KUALA LUMPUR, Sept 3 — Malaysia can’t afford a cut in corporate tax, which is currently at 24 percent unless the country’s tax base is broadened and the country maintains a stronger than average growth trajectory, Finance Minister Tengku Datuk Seri Zafrul Abdul Aziz said today.
“If you look at the corporate income tax, it does represent a big chunk of the federal government’s revenue of approximately 32.8 percent of the federal government revenue including petroleum income tax and given the widening fiscal deficit which is expected to be around 6.5 percent this year due to the pandemic.”
“(Hence) Malaysia, I believe, is not in the position at this stage to afford a tax rate cut as one of the problems have been in our narrow tax base. Until we can broaden our tax base and maintain a stronger than average growth trajectory, then we can consider a cut in the corporate tax rate,” he said in an interview with Singapore’s The Straits Times entitled: “Beyond the Pandemic: Malaysia’s way forward.”
However, given the global trend is favoring lower corporate tax, Malaysia in the future may need at some point to review corporate structure to realign with the broader economic growth in the medium term, he said when asked if Malaysia will consider cutting its corporate tax to 15 percent over the next 3-5 years.
Malaysia’s corporate tax is among the highest within ASEAN. Singapore has the lowest at 17 percent, Vietnam, Thailand, and Cambodia at 20 percent, and Indonesia at 22 percent.
“Having said that, lower corporate tax is not the only component to attract foreign direct investments (FDIs). There are other key factors such as good infrastructure, human resources, and clear regulations,” said Tengku Zafrul.
In a recently released pre-budget statement, the Ministry of Finance (MoF) had said that the government is considering measures to increase tax revenue through increased tax compliance as well as address the issue of revenue leakages, especially involving the smuggling of high-duty goods estimated at RM5 billion per annum.

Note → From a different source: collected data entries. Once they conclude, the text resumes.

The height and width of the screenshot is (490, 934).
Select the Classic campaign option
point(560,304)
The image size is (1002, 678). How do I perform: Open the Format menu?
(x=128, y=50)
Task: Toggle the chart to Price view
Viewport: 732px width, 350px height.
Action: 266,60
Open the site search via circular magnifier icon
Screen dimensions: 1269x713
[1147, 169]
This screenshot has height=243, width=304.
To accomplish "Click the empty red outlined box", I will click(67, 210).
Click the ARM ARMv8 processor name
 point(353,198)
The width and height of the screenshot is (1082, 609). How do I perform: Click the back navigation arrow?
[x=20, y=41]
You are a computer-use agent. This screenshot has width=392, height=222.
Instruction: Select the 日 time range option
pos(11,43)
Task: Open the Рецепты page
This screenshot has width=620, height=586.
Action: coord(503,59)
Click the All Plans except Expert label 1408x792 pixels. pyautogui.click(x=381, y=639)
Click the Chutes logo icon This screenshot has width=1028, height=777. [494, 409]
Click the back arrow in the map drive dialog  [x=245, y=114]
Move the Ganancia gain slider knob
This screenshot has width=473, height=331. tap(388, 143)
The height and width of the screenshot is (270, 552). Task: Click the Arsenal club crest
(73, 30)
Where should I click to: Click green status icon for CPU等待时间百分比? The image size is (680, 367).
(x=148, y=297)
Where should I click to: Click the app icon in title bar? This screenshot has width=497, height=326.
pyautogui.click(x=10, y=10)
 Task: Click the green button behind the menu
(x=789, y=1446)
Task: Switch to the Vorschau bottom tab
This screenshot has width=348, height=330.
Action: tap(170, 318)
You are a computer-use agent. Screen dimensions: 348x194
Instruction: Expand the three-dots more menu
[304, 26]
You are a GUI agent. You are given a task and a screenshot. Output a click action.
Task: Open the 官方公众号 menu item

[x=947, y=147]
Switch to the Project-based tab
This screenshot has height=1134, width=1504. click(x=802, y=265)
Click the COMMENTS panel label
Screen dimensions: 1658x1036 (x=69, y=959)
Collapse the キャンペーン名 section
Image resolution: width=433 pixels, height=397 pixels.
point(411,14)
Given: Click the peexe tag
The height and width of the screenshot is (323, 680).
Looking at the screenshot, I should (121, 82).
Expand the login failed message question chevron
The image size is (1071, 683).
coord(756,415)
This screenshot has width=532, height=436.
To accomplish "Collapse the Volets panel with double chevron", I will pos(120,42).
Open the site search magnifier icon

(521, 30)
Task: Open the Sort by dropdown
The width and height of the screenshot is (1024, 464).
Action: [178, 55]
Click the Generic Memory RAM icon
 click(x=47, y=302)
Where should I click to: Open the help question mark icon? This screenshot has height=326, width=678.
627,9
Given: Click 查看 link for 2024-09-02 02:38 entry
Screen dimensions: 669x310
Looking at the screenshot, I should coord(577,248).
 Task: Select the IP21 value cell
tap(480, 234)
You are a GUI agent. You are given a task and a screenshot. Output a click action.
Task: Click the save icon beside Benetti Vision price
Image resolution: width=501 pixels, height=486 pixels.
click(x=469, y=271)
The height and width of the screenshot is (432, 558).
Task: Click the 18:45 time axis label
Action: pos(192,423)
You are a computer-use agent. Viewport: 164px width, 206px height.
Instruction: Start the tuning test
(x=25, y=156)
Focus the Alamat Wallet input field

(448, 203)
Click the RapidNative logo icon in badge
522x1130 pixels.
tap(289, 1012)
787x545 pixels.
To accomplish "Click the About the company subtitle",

In a Pre-Budget Statement, the MoF said that among the recommendations in the study is the implementation of the Special Voluntary Disclosure Programme (SVDP) for indirect taxes administered by the Royal Malaysian Customs Department.
It also said the government is aware that a conducive investment environment, whether for foreign or domestic direct investments, encompasses many aspects, including economic and political stability, consistent and transparent policies, efficient labor market, level of infrastructure facilities, sound governance structure, strong legal framework and decent quality of life in Malaysia.
“Fiscal incentives, including taxes, are one of the many factors that can attract investment; they can play an important role as a strategic policy tool in order to drive investments in Malaysia.”
As for addressing revenue leakage, MoF in the 17-page document said the Multi-Agency Working Group, chaired by the MoF to formulate strategies to curb smuggling activities, has been further strengthened by the participation of the Malaysian Anti-Corruption Commission and the National Financial Crime Prevention Centre.
Elaborating on investors’ confidence and FDIs, Tengku Zafrul acknowledged that it has been affected severely due to the COVID-19 pandemic and to some extent the domestic political situation.
“But despite all these, we have recorded much better investment inflow, especially when it comes to FDIs in the first half of 2021 as compared to the first half of 2020. So, if you look at our vaccination rate and as more economic sectors open up, we are expecting improved investment outlook generally.”
Malaysia remained a preferred investment destination due to its well-developed investment ecosystem.
“Additionally, what is equally important is the direct domestic investment (DDI), which we continue to emphasize,” said Tengku Zafrul.
On other developments, the Finance Minister said the government will not tap into the national reserves to fund the upcoming budget.
Asked if Malaysia allows a bigger role for the private sector for infrastructure financing, he said it is the right time to revive more public-private sector partnerships and cited the 5G infrastructure project.
“Other infrastructure projects that may require private sector participation will be railway projects that has been announced recently.”
Commenting on political stability, he said the Keluarga Malaysia concept introduced by Prime Minister Datuk Seri Ismail Sabri Yaakob is focused on continuity and particularly on the COVID-19 challenges.
“Political leaders must strive for political stability, as we know, political turbulence is too costly for our economy and impacts investor confidence in the short term, medium-term and also long term.
“More importantly, we must also regain the confidence of Malaysians on the government’s exit strategy, fundamentally. We must work together as a family or Keluarga Malaysia,” he stressed.
In addition, Tengku Zafrul is optimistic that together with the opposition politicians, they will work together to support the nation’s recovery and build a more resilient and sustainable future for all.
“For us at the Ministry of Finance, just like Budget 2021, we will strive to consult as many parties as possible in preparing Budget 2022. In fact, we have started the stakeholder engagement.
“We will look at how to get feedback which we can include in our recovery resilient reformed budget.
“I’m optimistic that a safe passage for Budget 2022 will be created and the government is given ample space and support to navigate through these tough terrains in the short to medium term accommodating economic recovery,” he said.